*** Opening of DATA FOR THE TASK ***

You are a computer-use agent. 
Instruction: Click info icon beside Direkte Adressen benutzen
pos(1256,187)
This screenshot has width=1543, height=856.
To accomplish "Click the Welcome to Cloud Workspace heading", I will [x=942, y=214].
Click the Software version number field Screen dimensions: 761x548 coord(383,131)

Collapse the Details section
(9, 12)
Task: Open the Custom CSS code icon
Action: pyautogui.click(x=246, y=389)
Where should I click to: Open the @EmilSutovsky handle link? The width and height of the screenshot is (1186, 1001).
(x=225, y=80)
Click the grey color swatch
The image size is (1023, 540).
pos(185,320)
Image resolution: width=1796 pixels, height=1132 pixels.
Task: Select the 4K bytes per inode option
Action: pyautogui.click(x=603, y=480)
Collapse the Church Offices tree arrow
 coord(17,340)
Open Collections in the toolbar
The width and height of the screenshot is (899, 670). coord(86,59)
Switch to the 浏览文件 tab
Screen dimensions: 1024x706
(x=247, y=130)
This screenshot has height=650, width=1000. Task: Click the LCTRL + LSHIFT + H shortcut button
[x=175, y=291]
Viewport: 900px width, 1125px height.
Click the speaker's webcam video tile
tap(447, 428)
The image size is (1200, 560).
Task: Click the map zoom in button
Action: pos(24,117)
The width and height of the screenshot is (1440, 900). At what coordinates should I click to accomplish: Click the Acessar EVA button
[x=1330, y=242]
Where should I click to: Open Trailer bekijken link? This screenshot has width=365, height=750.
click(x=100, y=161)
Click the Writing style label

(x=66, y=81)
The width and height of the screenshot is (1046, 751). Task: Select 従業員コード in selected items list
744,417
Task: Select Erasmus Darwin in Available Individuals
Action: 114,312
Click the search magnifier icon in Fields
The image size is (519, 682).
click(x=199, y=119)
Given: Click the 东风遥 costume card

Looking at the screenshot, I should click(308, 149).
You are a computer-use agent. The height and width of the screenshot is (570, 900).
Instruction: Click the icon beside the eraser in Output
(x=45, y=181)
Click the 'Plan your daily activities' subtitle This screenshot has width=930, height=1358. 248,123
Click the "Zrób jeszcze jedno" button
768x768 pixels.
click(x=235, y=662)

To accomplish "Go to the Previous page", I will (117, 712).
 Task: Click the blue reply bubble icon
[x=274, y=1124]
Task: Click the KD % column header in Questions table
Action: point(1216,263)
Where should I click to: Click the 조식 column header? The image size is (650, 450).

*** Close of DATA FOR THE TASK ***

* _EXERCISE DETAILS_
Would you please print every record exactly as written?

* _RESULT OF THIS EXERCISE_
You are a computer-use agent. 
Instruction: Click info icon beside Direkte Adressen benutzen
pos(1256,187)
This screenshot has width=1543, height=856.
To accomplish "Click the Welcome to Cloud Workspace heading", I will [x=942, y=214].
Click the Software version number field Screen dimensions: 761x548 coord(383,131)

Collapse the Details section
(9, 12)
Task: Open the Custom CSS code icon
Action: pyautogui.click(x=246, y=389)
Where should I click to: Open the @EmilSutovsky handle link? The width and height of the screenshot is (1186, 1001).
(x=225, y=80)
Click the grey color swatch
The image size is (1023, 540).
pos(185,320)
Image resolution: width=1796 pixels, height=1132 pixels.
Task: Select the 4K bytes per inode option
Action: pyautogui.click(x=603, y=480)
Collapse the Church Offices tree arrow
 coord(17,340)
Open Collections in the toolbar
The width and height of the screenshot is (899, 670). coord(86,59)
Switch to the 浏览文件 tab
Screen dimensions: 1024x706
(x=247, y=130)
This screenshot has height=650, width=1000. Task: Click the LCTRL + LSHIFT + H shortcut button
[x=175, y=291]
Viewport: 900px width, 1125px height.
Click the speaker's webcam video tile
tap(447, 428)
The image size is (1200, 560).
Task: Click the map zoom in button
Action: pos(24,117)
The width and height of the screenshot is (1440, 900). At what coordinates should I click to accomplish: Click the Acessar EVA button
[x=1330, y=242]
Where should I click to: Open Trailer bekijken link? This screenshot has width=365, height=750.
click(x=100, y=161)
Click the Writing style label

(x=66, y=81)
The width and height of the screenshot is (1046, 751). Task: Select 従業員コード in selected items list
744,417
Task: Select Erasmus Darwin in Available Individuals
Action: 114,312
Click the search magnifier icon in Fields
The image size is (519, 682).
click(x=199, y=119)
Given: Click the 东风遥 costume card

Looking at the screenshot, I should click(308, 149).
You are a computer-use agent. The height and width of the screenshot is (570, 900).
Instruction: Click the icon beside the eraser in Output
(x=45, y=181)
Click the 'Plan your daily activities' subtitle This screenshot has width=930, height=1358. 248,123
Click the "Zrób jeszcze jedno" button
768x768 pixels.
click(x=235, y=662)

To accomplish "Go to the Previous page", I will (117, 712).
 Task: Click the blue reply bubble icon
[x=274, y=1124]
Task: Click the KD % column header in Questions table
Action: point(1216,263)
Where should I click to: Click the 조식 column header? The image size is (650, 450).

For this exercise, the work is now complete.